This GRANTA issue is only marginally devoted to raw, pure sex and should cater to many tastes. "Tokyo Island" by the awesome Japanese woman novelist Natsuo Kirino evokes a fairy tale world of two waves of shipwrecked people stranded on an unpopulated, lush tropical island. Kiyoko is the only female in a population of 30+ Japanese and Chinese men, identified as Tokyoites and Hong Kongers. They don't mix, divide the island between them and evolve in different directions, with Kiyoko always on their mind. Also a parable for Japan and China's economic performance in recent years.
Soft(?) porno is offered in a uniquely-structured declaration of love/short story in Emmanuel Carrère's "This is For You". The fictional author/journalist of the story is a love-struck control freak who has been planning the publication of his ode to his loved one several months ahead, to coincide with her traveling on a Saturday afternoon on a high speed train towards him, with her choosing "Le Monde" with its weekend edition (circulation 600.000) as her natural choice of entertainment during the journey. Could become a movie hit with plenty of flashbacks and a perfectly-timed voice over.

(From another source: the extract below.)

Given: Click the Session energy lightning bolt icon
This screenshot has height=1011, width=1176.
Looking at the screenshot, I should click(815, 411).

At least three stories deal with gay-hood, its discovery, full blast enjoyment, and sad, soon to be lonely, aftermath. Alan Founds' portrait of a moody, confused and nasty vicar in a London suburb is intriguing and perfectly written. For me, Mark Doty's title "The Unwriteable", a coming-out story, summarizes it all. The charm, glory, joy, fulfillment of gay-hood cannot be conveyed through writing to non-gays.

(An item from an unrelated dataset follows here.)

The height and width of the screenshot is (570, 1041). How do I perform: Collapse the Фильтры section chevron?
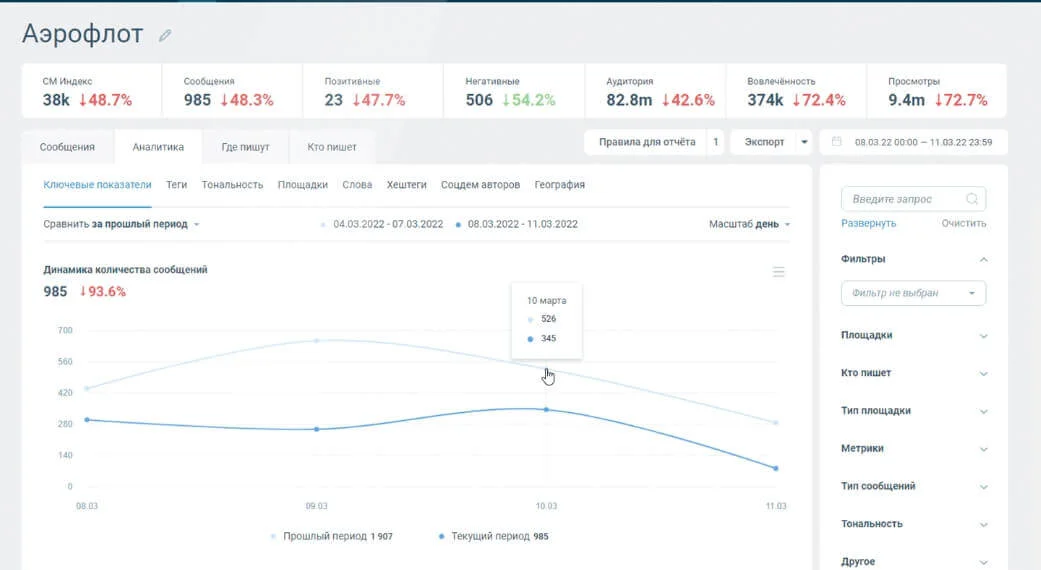pyautogui.click(x=983, y=259)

Tom McCarthy's story "The Spa" is about constipation, not sex. Its victim is a male English adolescent in an old Central European spa brimming with history, meeting a beautiful anaemic girl of his own age... His and Mr. Founds' story really evoke smells, sounds, images to an almost cinematographic degree. Finally, Brian Chikwava's recollection of post-independence Zimbabwe, its music and its graphically-sexual new dance forms, is described with love and humour, and then with near-certainty that it accelerated the arrival of a new disaster to come. Not one rotten apple in this basket. Very rich volume, not to be missed.